Le recenti vicende giudiziarie in Puglia e Liguria restituiscono attualità ad antiche questioni legate al finanziamento della politica. I partiti hanno bisogno di ingenti capitali per funzionare e raggiungere l’obiettivo di entrare nelle istituzioni con i propri programmi e, allo stesso tempo, hanno bisogno del voto dei cittadini. Il denaro è lo strumento della cattiva politica per comprare il voto degli elettori e svendere l’interesse pubblico ad imprenditori disonesti. Inutile girarsi e fingere che il tema sia occasionale ed eccezionale, frutto di inchieste che solo all’esito del dibattimento diranno se gli indagati siano penalmente responsabili.

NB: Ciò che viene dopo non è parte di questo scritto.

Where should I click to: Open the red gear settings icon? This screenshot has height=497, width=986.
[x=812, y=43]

Il voto di scambio è illecito. Tuttavia sarebbe ipocrita ritenere che un cittadino o un’impresa finanzi un candidato semplicemente per ideale politico e spirito di liberalità. Perché dovrebbe esser lecito pensare che un gruppo di cittadini organizzi una cena elettorale per raccogliere fondi in favore di un politico che assume l’impegno per realizzare una scuola o un centro anziani nel loro quartiere, mentre un gruppo di imprenditori che ambisce a realizzare quella stessa scuola dovrebbe esser visto con la lente della procura della repubblica? Il voto si scambio si realizza sistematicamente in quei comuni in cui il Sindaco eletto è chiamato a vigilare su tutte le pratiche dei cittadini che l’hanno votato. Ed è naturale che le imprese che hanno finanziato quello stesso Sindaco si aspettino di poter realizzare i propri affari.

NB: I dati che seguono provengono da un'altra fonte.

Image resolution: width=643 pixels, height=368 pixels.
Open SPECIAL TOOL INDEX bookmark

Si badi bene, non stiamo affermando che ciò sia corretto ma semplicemente che il finanziamento privato della politica non può che portare a questa distorsione perché l’interesse pubblico che l’amministratore deve realizzare si sovrappone all’interesse particolare e personale di coloro che sostengono quella candidatura. L’interesse pubblico è sempre il frutto della valutazione degli interessi privati – individuali o collettivi – in gioco. Siano essi di un cittadino organizzato in un comitato di quartiere o di un imprenditore che opera nel mercato degli appalti pubblici.
Il tempo dei grandi ideali politici è tramontato nel secolo scorso. È forse il caso di ripensare alla decisione presa con il referendum del 1993 sul finanziamento pubblico, che in paesi come la Germania continua ad essere il modello per dare risorse alla politica. Eliminando questo potenziale conflitto d’interessi, gli amministratori ed i RUP potrebbero scegliere, con imparzialità e correttezza, i contraenti di appalti e concessioni senza la preoccupazione di dover chiarire in procura che l’assegnazione del contratto non sia stata frutto di favoritismi o corruzione. Il finanziamento pubblico, ben calibrato, ridurrebbe la paura della firma.